I wonder if my preliminary writing has over-emphasized the capital aspects of an environment in which my own experiences have been largely, overwhelmingly non-monetary. For Mauss, it’s not like the gift economy precludes exchange or even the obligation of exchange: as I understand it in these early forays, it’s an honour system, but not a quid pro quo one. Customs govern the future benefits derived from actions, and both status and trade are part of the system. It sounds, to me, a lot like the blogosphere I knew back in 2006 and 2007, vestiges of which still beat at the heart of a great many of my online relationships.

And so I take it to the place where all my intellectual inquiries into the veracity of social media representations begin – to the crowd. A Twitterary Salon, of sorts: do you see social media as a gift economy or a social capital economy? In 140 characters or less.
***

Here, in highlights from five or six overlapping conversations, is the beginning of what I think is a great and unfolding debate on the nature of our communities and our interactions online.

@SaraHamil: My inner anthropologist just squee’d over you even asking that question. Also, I’d argue social capital.

@SaraHamil: I think we desire for social media to be gift, but in reality I feel the value of connections outweigh giving (not to sound negative)

@suefisher: A social capital exchange combined w/ the consumption/boasting of cultural capital. Status by affiliation & being in the know.

@Quadelle: Both. Some people/media will always fall higher on the gift spectrum, some on the social capital, but most will do some of both.

@SaraHamil: I totally agree about ye olde blogosphere being more gift culture though, for sure

@dougsymington: my vote is for ” social capital exchange” — particularly when more than one social media space involved in consideration

@Quadelle: gift = IVF online board.
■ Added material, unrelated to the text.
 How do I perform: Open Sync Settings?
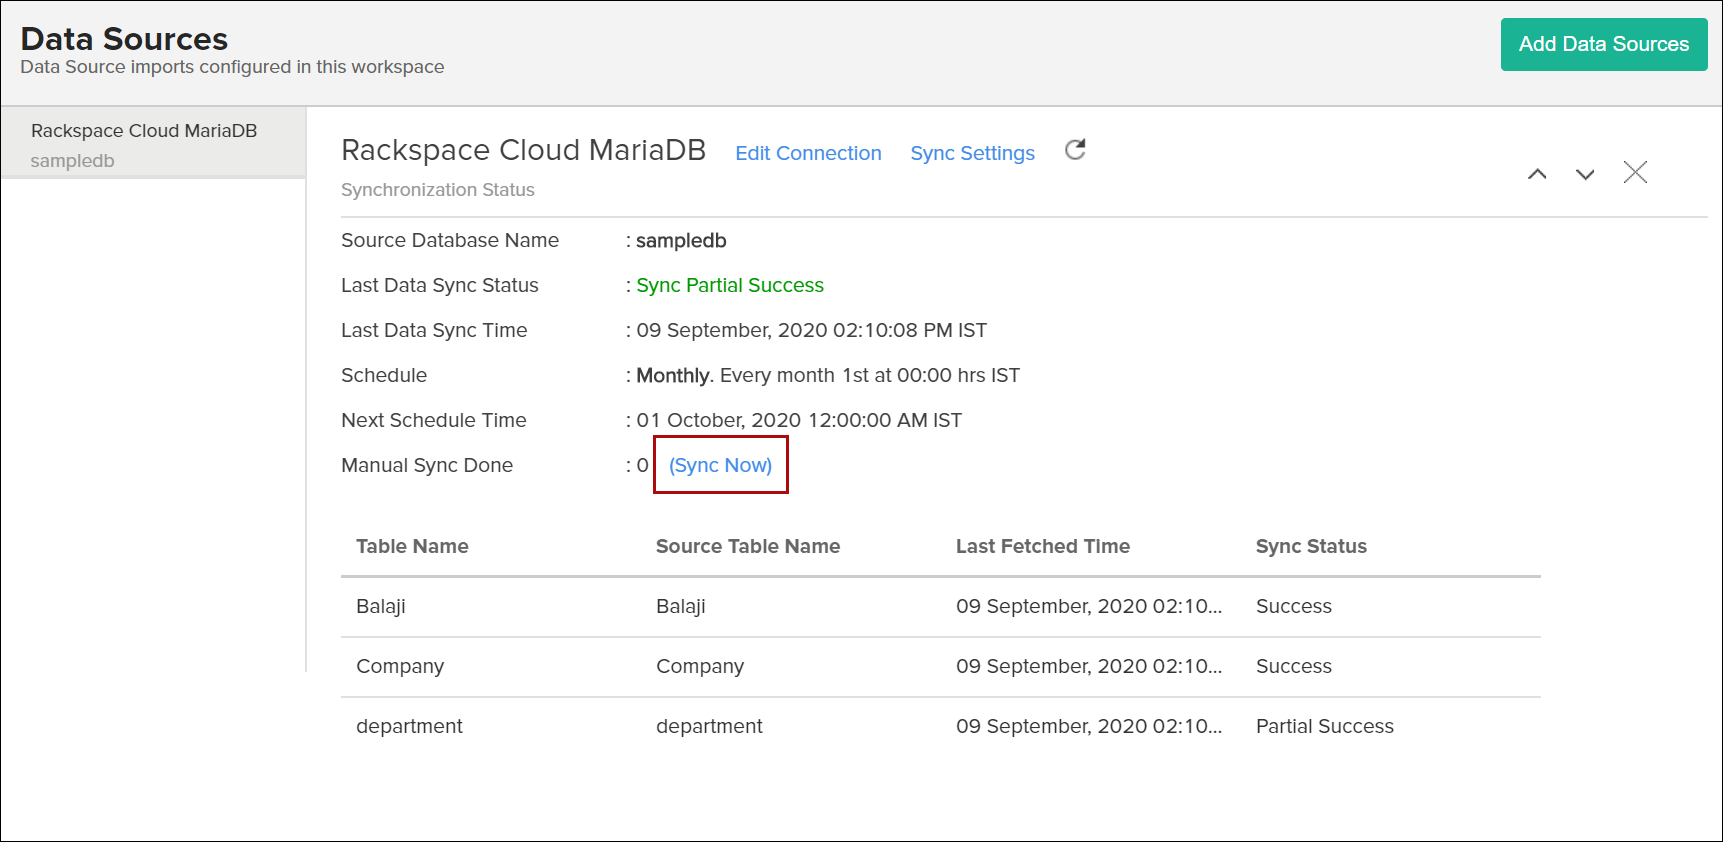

Everyone there to give (& receive) – mostly encouragement, but also ideas, info, stories, knowledge, etc.

@suefisher: Excellent point about discussion boards & their purpose. Yes, more like a gift economy there.

@dougsymington: was thinking one’s social media capital or “stock” rises (potentially) in proportion to number of “spaces” inhabited

@courosa: See there can be a problem of dilution, however.

@courosa: i think weight has to be unbundled from visibility – some correlation, but not necessarily positive.

@Quadelle: I think there’s three factors to consider: the individual (their motivation, which can change over time), the medium

@Quadelle: (some way more gift, others way more capital) & the network/community they form/join in them (peer influence).

@suefisher: In a certain respect, Wikipedia is the ultimate online gift economy.

@dougsymington: I see consistency of one’s conduct over time, and across spaces, most important factor when assessing social media resources

@AureliaCotta: I think the FB movie kind of answered that, no?
***

There you go. An informal, entirely unauthorized and entirely voluntary focus group of sorts, made up of people with a multitude of vested interests and histories online, some professional, some entirely personal, most a mix of both.

Apparently, I’m not alone in leaning toward the social capital idea, especially in the “matured” blog world of 2011. Apparently though, too, there are still ways to congregate online – wikis and discussion boards being the primary ones mentioned, though I think of a community like Glow in the Woods, and nod – wherein the interaction is still ostensibly and primarily less about reputation and potential capital gain, whether monetary or no, than about simple participation, or sharing, or contribution. And at the same time, social capital online is apparently no simple equation. I figured. Apparently, I need to think through how this matters, and what the distinctions mean.

Apparently, I need to see the Facebook movie.

Thanks, to all of you who threw your two cents in to the Twitter conversation. Everyone else, please consider it still open here: how do you see the economy of the online world in which you interact? In what ways do you experience it or perpetuate it along the principles of a gift economy?

And in what ways – even if not for money or love of money – are you attached to capitalism? Do you think I need Bourdieu?